▶ **Task requirements**:
The answer must be one number: how many lines below contain the word "agent".

▶ **Records shown**:
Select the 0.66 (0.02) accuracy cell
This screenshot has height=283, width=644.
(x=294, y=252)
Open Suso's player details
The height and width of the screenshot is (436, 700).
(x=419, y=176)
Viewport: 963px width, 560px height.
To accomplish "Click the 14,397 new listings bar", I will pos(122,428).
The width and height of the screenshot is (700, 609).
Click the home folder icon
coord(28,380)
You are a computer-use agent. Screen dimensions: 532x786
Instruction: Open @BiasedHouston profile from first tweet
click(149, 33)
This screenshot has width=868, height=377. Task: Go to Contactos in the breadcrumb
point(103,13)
==
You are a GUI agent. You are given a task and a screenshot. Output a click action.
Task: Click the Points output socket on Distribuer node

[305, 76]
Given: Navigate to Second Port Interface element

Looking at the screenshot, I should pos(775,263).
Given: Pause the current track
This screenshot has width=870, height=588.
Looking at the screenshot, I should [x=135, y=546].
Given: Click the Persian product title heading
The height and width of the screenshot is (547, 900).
...
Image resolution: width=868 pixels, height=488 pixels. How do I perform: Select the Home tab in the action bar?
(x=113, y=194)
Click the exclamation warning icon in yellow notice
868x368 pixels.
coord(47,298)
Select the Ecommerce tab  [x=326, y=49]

▶ **Response to the task**:
2